**Pixel coordinate grounding data:**
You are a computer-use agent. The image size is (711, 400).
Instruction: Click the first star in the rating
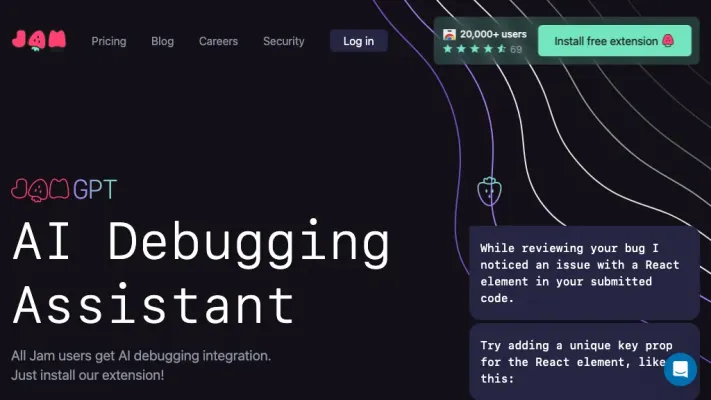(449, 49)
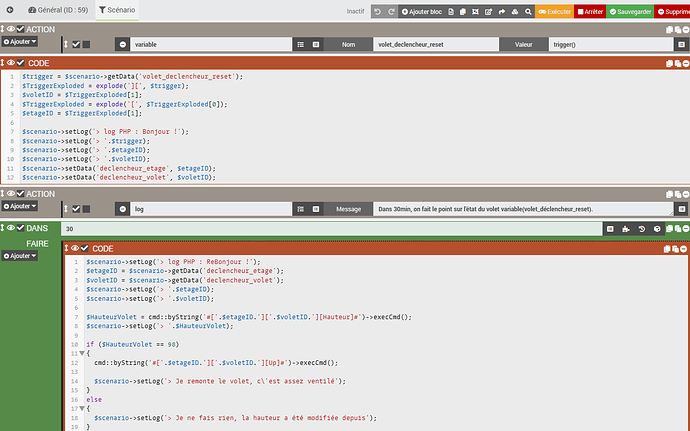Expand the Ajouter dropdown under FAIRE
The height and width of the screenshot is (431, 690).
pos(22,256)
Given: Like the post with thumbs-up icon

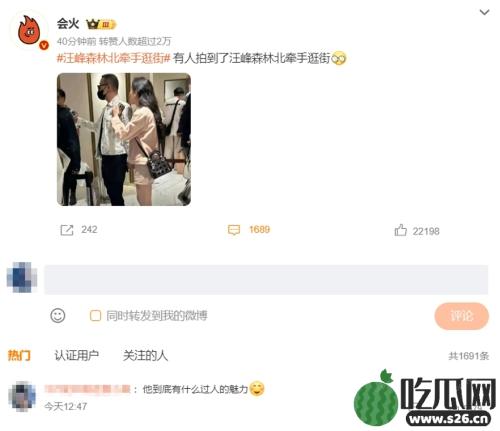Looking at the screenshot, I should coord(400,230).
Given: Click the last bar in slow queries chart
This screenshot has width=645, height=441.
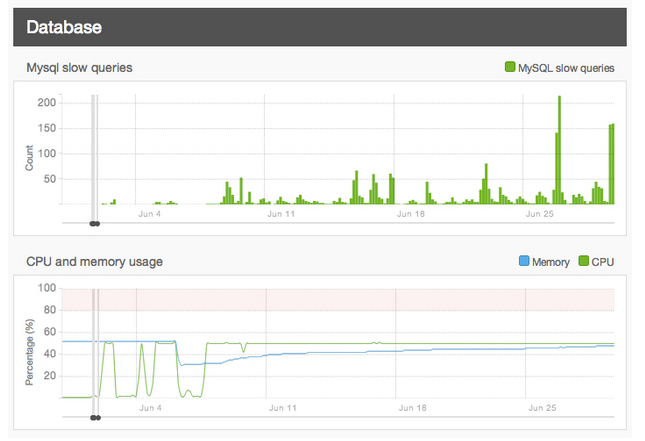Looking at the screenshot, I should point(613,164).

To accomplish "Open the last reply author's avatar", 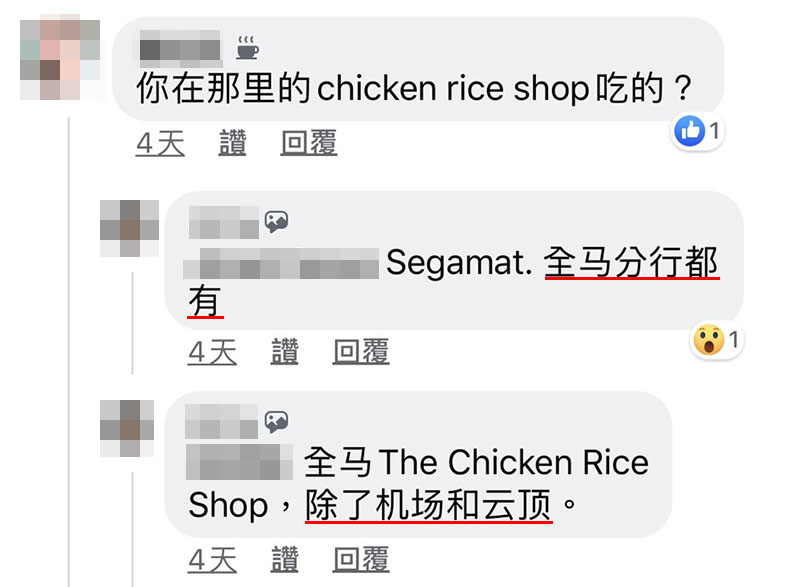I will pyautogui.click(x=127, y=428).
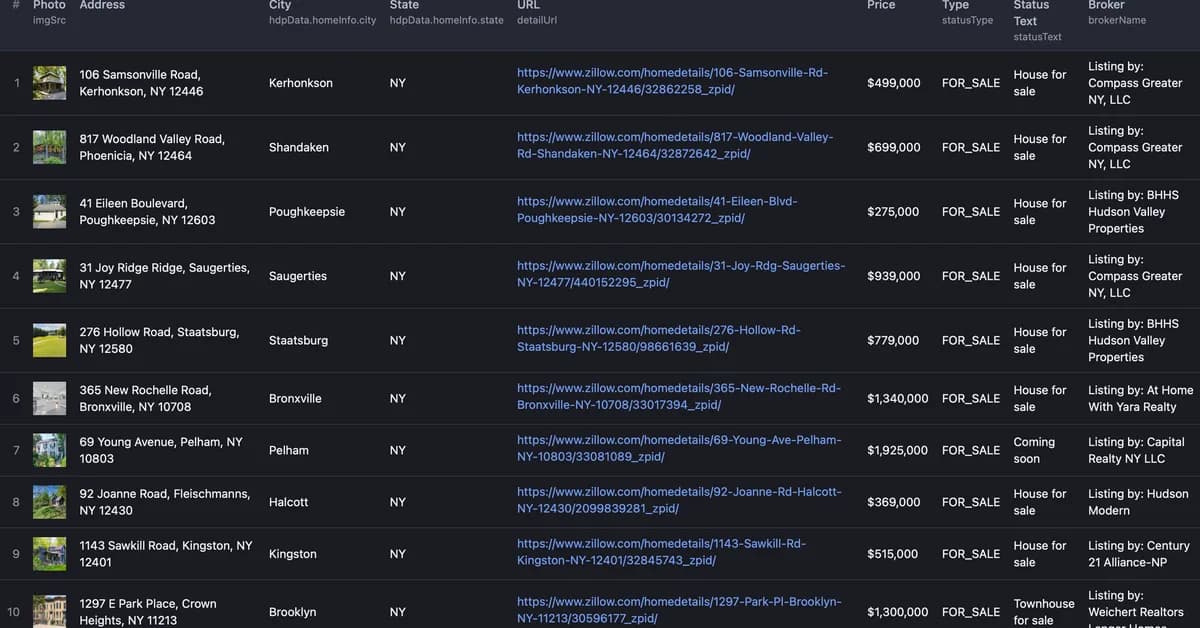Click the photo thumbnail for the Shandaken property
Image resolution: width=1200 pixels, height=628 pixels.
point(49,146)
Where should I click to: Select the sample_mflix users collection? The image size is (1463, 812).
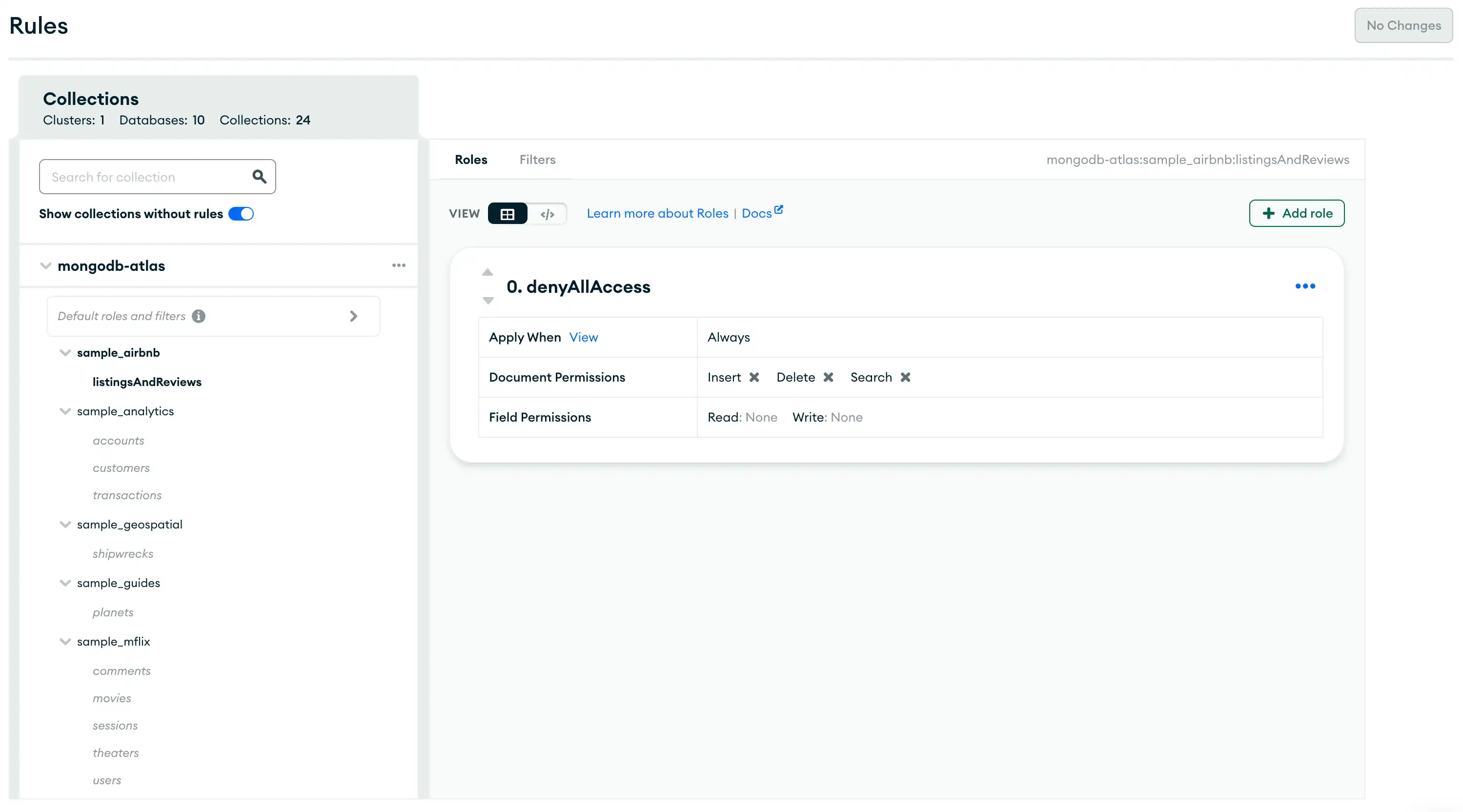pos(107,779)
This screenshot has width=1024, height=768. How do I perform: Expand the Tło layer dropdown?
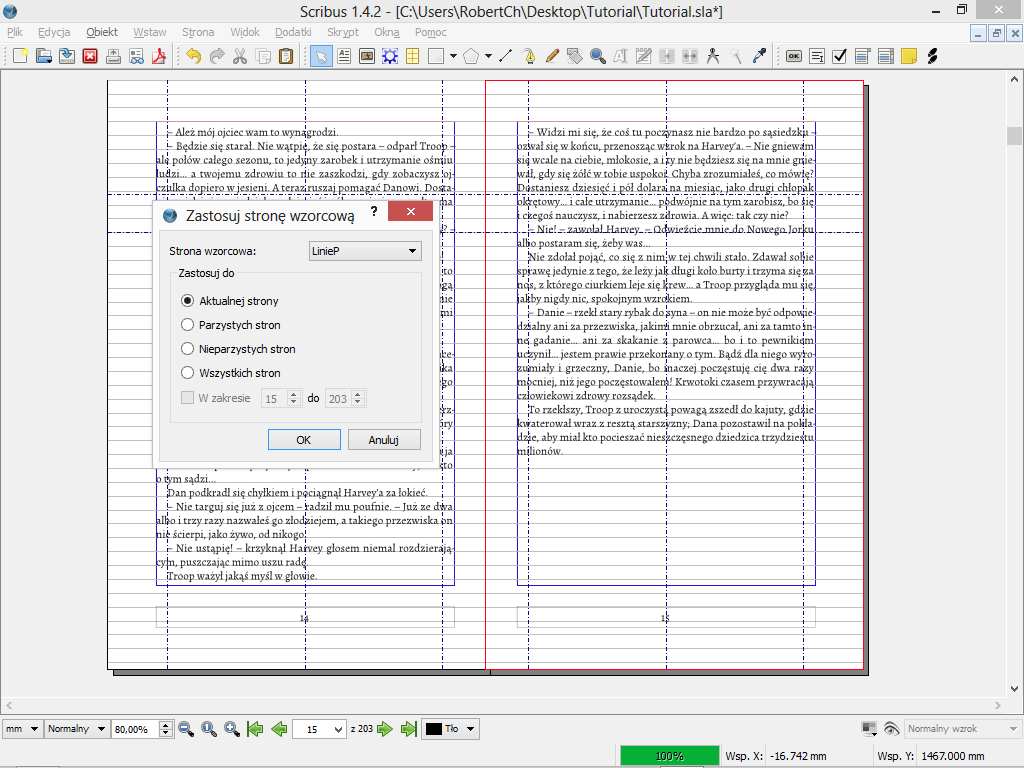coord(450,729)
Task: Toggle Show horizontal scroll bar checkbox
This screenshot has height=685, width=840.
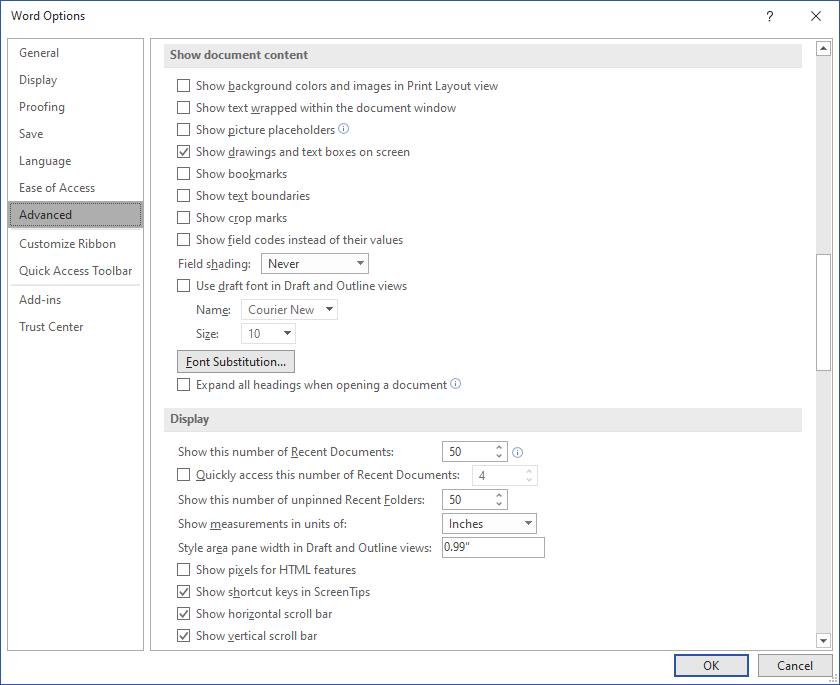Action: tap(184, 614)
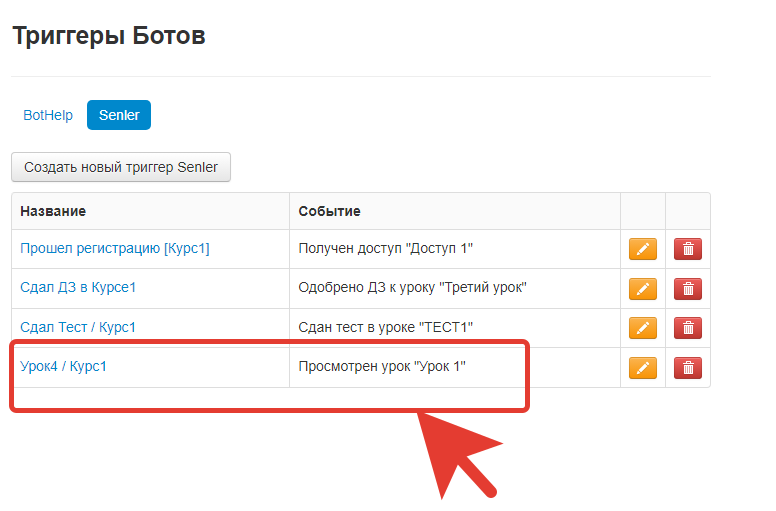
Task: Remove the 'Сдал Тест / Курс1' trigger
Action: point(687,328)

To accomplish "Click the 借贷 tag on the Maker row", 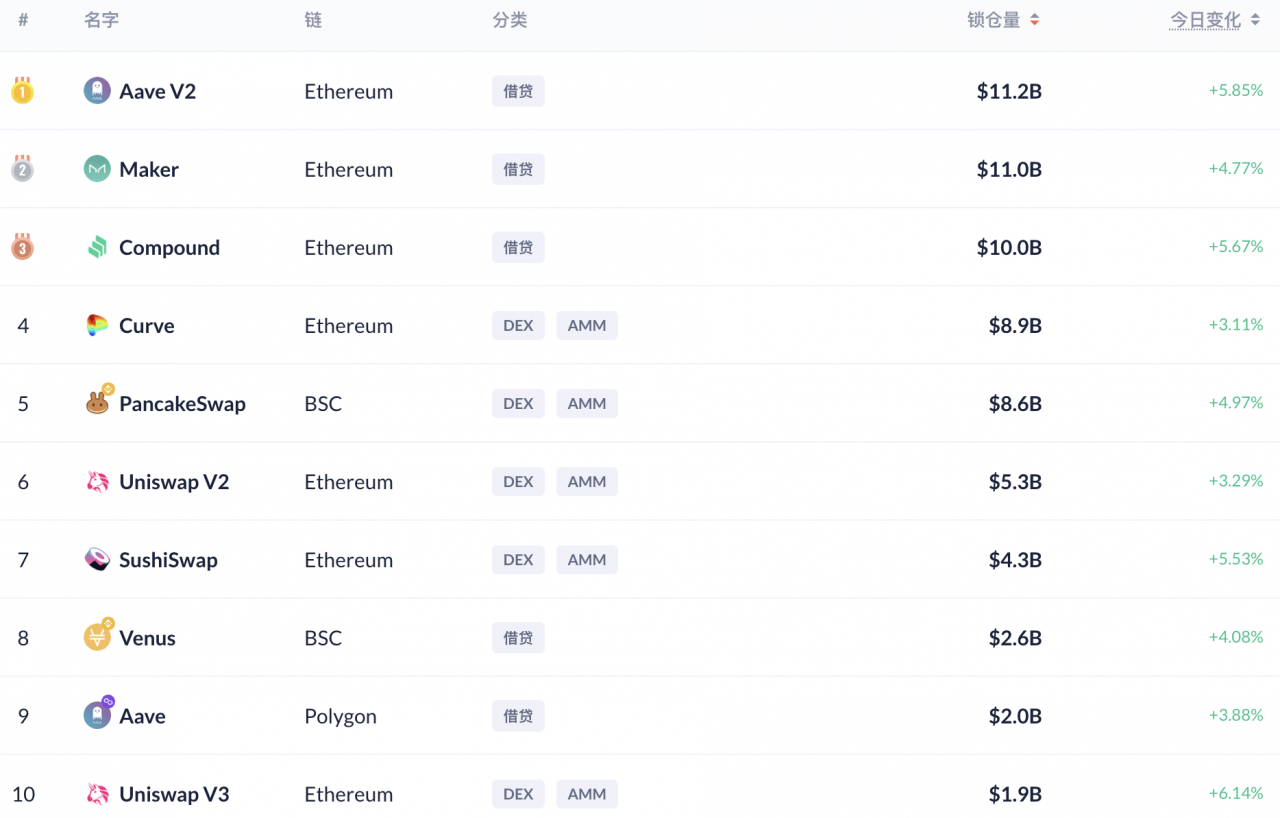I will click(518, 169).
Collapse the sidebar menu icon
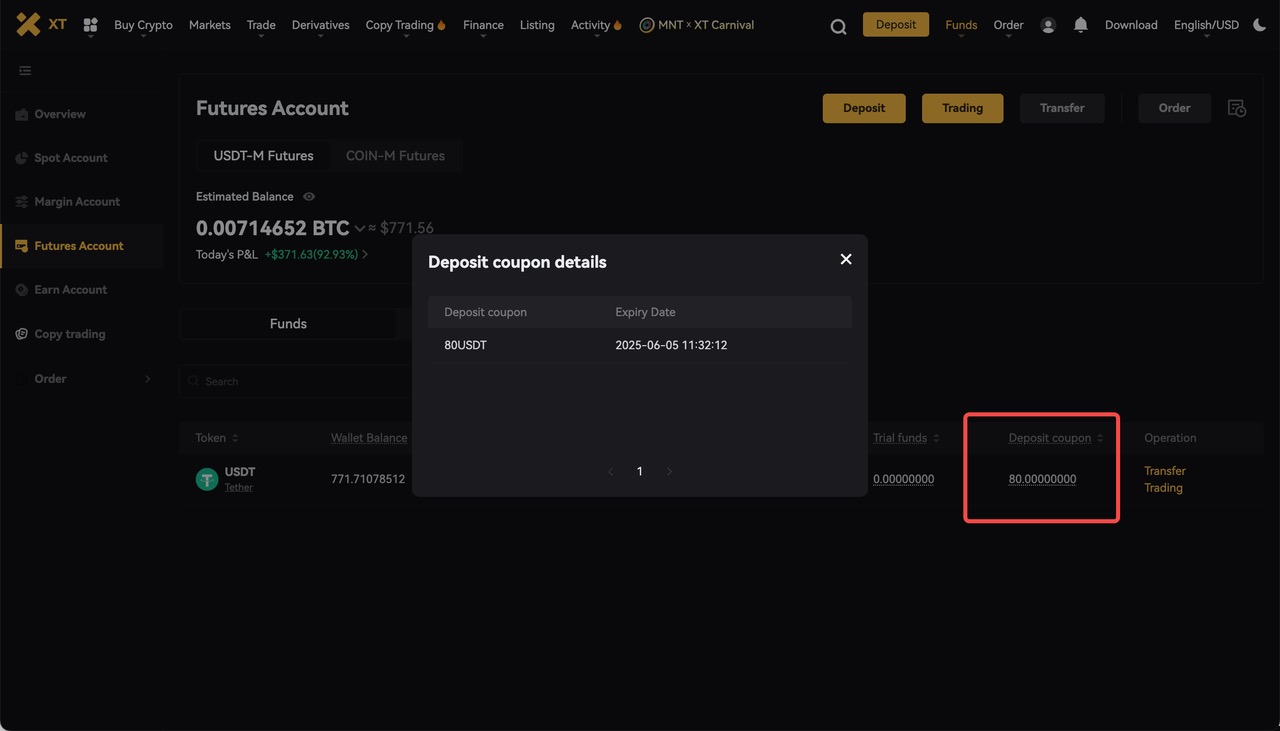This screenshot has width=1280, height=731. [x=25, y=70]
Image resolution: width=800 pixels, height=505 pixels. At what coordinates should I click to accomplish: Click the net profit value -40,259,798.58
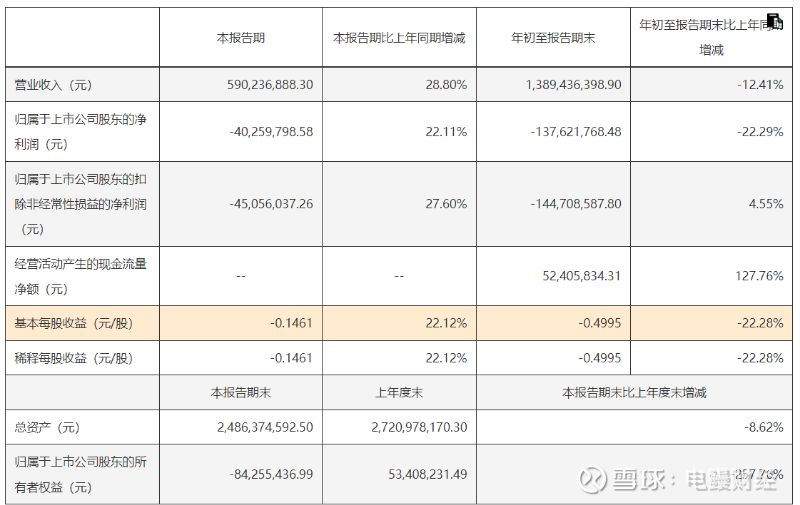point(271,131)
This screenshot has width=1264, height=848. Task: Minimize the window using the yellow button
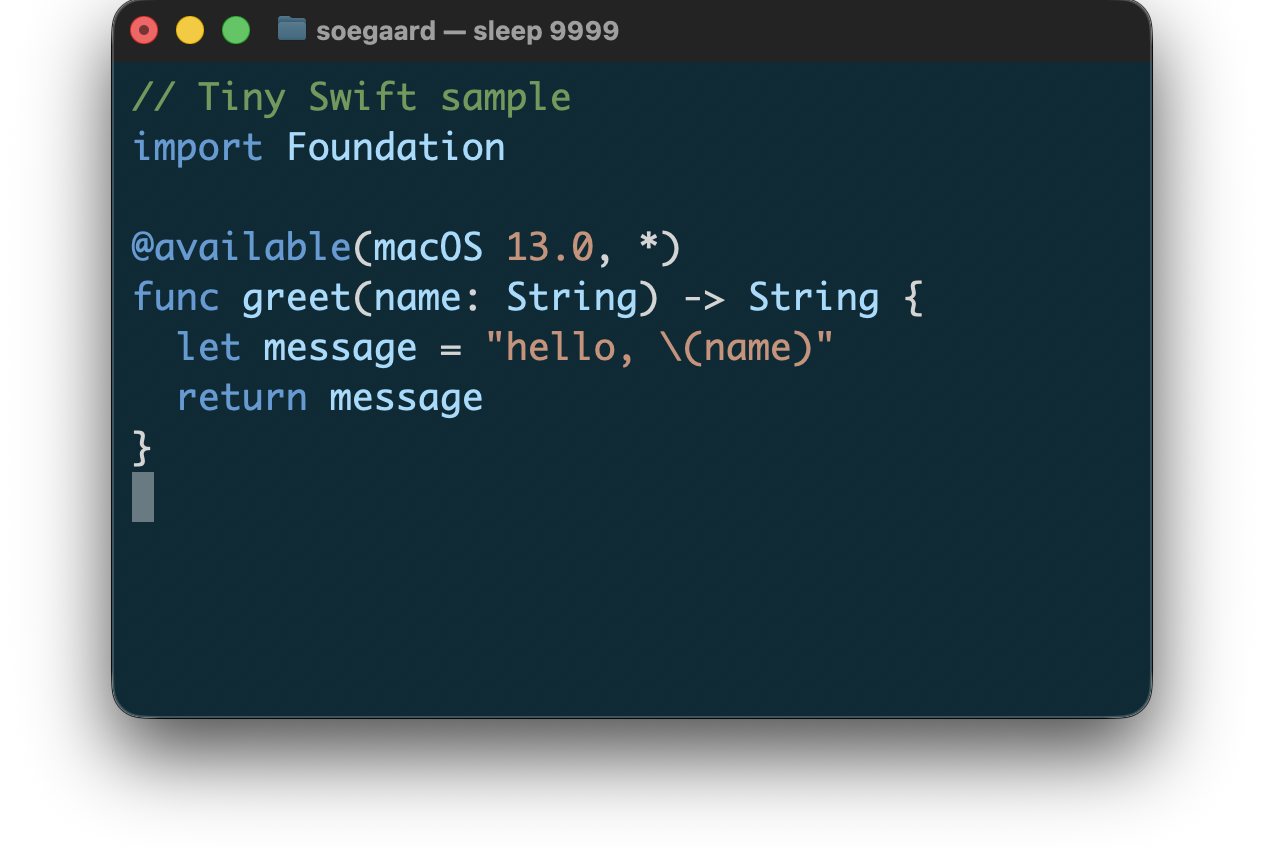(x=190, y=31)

**Exercise details:** Both ends included, copy word for word the lines from the top of the entries above through the line with "Given: Click the". No pictures.

**Answer to this exercise:**
You are a computer-use agent. The image size is (711, 400).
Instruction: Click the first star in the rating
(449, 49)
Expand the Ajouter dropdown under FAIRE
The height and width of the screenshot is (431, 690).
pos(22,256)
Given: Like the post with thumbs-up icon

Looking at the screenshot, I should coord(400,230).
Given: Click the last bar in slow queries chart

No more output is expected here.